No time to hunt it down now. The game was afoot.

“Never, ever ever would I try to take a team up something like this,” Angelique said. She was staring up an airwell, a vertical rock tube leading up toward a wavering light. It was about five meters in diameter, studded with rocky nubs up as far as the eye could see. She held something like a polished crystal rock, the size of a hen’s egg. A little guidance device the Selenites had given her. The little flashing red light said it was time to climb.

“But the rules are different here?”

“It’s the Moon. Gravity is low enough that Asako can get her pod up the walls.” In fact, Xavier’s engineers would have to have allowed for Asako. Her pod was a political sop to disabled gamers, and an odd advantage: Once Asako had the go-ahead to enter the game, the layout had to be modified to allow her to play. That gave her a fractional Off the Grid advantage.

Asako’s little pod was already humming around the walls. “There seem to be grips here. The rock is soft enough for my claws, but too wide for the legs to hold me horizontal. I’ll have to climb vertically, but that puts me out of action until I can get back on horizontal. I’ll need coverage.”

Good news and bad news. So Asako’s bubble could climb, but while climbing, she’d be useless in a fight. So Mickey and Maud were right: They were about to get hammered.

“We’ll need two climbers to get up to the top. Drop a safety line to Asako. Then we can leave someone down here with her, climb, and work the line as her pod climbs.”

“Sounds like a plan,” Scotty Griffin said. “I could get up there, secure the line.”

“Then take point,” Angelique said.

For the first time since beginning the game, Scotty Griffin felt at home. Climbing was something he understood. The vertical shaft was about twenty meters high, with irregular boulder-shaped protrusions jutting from the sides. Asako Tabata’s pod would make it, but only just. It would require a gamer at each end, top and bottom, managing a line the entire time.

Why? As he began his climb, that question ticked at his mind. Yeah, maybe the Selenites just happen to have made it this way… but Angelique and Wayne both seemed to think that this guy Xavier had something ugly up his sleeve. If that was true, then if it took two people to control the pod, that functionally removed three people from the fight.

He could have made the climb under Earth Normal gravity, gripping with fingers, bracing feet, twisting this way and that to inch up a foot or so at a time.
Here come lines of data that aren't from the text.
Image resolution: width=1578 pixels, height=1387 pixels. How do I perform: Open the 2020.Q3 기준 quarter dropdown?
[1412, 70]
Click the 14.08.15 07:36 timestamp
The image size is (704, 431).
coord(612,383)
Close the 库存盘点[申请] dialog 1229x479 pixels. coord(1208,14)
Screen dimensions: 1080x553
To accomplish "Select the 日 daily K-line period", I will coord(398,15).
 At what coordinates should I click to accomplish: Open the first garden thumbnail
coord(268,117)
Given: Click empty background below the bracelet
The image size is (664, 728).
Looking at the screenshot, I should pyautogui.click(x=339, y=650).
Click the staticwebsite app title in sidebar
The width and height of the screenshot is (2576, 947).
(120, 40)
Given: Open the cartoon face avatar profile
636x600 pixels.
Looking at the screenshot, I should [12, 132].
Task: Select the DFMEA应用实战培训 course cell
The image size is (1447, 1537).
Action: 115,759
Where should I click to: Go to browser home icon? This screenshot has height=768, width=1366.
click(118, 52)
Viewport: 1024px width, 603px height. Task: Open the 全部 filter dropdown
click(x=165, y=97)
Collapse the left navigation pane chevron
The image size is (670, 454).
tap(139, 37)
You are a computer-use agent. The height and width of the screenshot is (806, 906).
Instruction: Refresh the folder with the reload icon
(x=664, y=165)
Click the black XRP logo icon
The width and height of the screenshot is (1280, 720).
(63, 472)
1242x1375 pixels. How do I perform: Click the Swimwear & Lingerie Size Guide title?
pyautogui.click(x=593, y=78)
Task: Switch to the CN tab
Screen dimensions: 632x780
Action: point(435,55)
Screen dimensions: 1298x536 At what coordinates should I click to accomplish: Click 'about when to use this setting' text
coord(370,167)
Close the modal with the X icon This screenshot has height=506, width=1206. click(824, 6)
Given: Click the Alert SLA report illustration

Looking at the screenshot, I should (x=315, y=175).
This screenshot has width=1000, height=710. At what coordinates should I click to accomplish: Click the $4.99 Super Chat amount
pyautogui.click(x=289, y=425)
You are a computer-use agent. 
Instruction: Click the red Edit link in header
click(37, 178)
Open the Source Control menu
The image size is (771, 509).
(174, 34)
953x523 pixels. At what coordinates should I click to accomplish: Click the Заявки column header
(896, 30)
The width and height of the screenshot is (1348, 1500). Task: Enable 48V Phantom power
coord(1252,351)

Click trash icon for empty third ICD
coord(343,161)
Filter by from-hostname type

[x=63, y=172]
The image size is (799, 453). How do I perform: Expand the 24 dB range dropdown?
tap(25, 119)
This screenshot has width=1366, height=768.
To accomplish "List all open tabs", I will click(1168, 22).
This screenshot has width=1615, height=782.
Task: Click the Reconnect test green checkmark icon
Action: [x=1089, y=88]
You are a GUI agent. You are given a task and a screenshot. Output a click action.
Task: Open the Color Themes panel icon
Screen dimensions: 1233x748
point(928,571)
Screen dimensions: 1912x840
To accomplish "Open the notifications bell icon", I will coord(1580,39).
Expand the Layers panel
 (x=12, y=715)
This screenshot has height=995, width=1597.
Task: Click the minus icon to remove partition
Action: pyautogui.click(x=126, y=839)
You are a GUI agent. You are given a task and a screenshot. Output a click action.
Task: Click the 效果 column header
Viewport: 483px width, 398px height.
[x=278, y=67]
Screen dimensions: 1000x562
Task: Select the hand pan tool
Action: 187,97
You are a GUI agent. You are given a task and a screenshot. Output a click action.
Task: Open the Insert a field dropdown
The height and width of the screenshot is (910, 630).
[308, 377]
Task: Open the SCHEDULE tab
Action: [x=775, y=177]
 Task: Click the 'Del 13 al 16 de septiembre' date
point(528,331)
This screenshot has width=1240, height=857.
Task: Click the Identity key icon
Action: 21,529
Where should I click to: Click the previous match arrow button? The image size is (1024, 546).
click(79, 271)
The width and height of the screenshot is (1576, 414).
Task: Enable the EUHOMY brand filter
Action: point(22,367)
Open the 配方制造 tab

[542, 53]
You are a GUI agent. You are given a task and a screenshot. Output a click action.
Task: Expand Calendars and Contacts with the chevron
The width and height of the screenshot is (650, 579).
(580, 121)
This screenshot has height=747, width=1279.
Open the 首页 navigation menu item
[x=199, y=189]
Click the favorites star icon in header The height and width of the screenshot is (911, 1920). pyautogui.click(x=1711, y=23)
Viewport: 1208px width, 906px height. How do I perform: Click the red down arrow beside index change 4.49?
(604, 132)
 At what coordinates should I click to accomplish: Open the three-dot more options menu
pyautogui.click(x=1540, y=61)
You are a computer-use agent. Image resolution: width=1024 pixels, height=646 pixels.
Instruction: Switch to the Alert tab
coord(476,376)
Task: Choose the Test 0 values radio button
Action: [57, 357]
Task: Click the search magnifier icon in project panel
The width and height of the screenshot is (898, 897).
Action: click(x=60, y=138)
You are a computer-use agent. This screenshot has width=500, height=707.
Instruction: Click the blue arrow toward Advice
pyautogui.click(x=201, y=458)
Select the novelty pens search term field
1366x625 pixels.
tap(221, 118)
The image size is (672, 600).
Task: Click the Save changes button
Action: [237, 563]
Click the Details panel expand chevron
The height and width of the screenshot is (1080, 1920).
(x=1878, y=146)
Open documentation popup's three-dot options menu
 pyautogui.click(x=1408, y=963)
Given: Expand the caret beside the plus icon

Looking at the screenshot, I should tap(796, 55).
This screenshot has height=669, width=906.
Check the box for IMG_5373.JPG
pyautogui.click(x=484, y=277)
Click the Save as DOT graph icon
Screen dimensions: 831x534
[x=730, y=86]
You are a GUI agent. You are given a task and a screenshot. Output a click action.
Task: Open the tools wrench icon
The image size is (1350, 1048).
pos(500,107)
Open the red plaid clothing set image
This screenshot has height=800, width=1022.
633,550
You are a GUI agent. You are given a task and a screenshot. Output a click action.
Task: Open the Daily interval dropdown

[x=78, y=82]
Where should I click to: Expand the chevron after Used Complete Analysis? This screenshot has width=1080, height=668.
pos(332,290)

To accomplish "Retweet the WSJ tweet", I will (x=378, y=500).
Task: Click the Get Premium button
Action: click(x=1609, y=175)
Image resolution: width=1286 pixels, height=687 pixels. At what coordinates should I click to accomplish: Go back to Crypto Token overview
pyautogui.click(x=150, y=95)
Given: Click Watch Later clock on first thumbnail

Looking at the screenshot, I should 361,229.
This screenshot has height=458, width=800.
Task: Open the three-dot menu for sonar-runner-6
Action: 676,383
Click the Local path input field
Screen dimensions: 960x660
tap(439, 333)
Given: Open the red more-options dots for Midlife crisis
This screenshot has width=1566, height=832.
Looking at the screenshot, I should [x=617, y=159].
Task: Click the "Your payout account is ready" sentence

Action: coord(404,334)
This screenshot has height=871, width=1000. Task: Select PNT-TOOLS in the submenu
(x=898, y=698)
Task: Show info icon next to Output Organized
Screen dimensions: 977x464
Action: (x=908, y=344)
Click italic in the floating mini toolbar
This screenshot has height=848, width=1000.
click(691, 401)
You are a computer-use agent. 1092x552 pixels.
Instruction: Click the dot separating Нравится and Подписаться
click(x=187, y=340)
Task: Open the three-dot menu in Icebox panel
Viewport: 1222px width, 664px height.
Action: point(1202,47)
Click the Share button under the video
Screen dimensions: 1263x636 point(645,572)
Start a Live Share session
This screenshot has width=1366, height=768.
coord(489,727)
But here upper-body strength alone launched him up the tube to the next rock. His hand strength was more than sufficient to support his weight easily. This all would have been more fun if he didn’t expect an ambush at any moment.

Just before he reached the top, Scotty looked back down to see the faces tilted up at him, almost lost in the shadows. Showing off by hanging from one arm, he made an “okay” sign with a circled thumb and forefinger, and then scrambled up over the lip.

He had to crouch a little, because the rock ceiling was only six feet high and he didn’t want to bump his head. Glowing fungus lit the front of the chamber, which seemed only a dozen feet wide, but long enough to vanish into shadow. He paused, barely able to discern a scratching sound, something distant, but close enough to unnerve him. Oh, yes, there was something out there.

Scotty yelled down the hole for two more fighters to climb up, producing fast action from Wayne and Kikaya. The kid seemed to be having the time of his life, which was good: God knows it was costing him enough.

As soon as his backups arrived, Scotty unspooled a length of line and dropped it down the well. Angelique attached it to a tether point at the front of the pod, then a second line to the rear.

“What… maybe three hundred pounds Earth Normal?” he said. “About fifty pounds here. Only takes one of us to pull her up, if the other two are keeping guard.”

“I think you’re the strongest,” Wayne said. “Two thieves and a magic user. What say Ali and I take guard while you pull.”

His two companions took position on either side of the well, Ali making arcane hand gestures and torquing his body into strange, spiderlike positions. Have a ball, kid.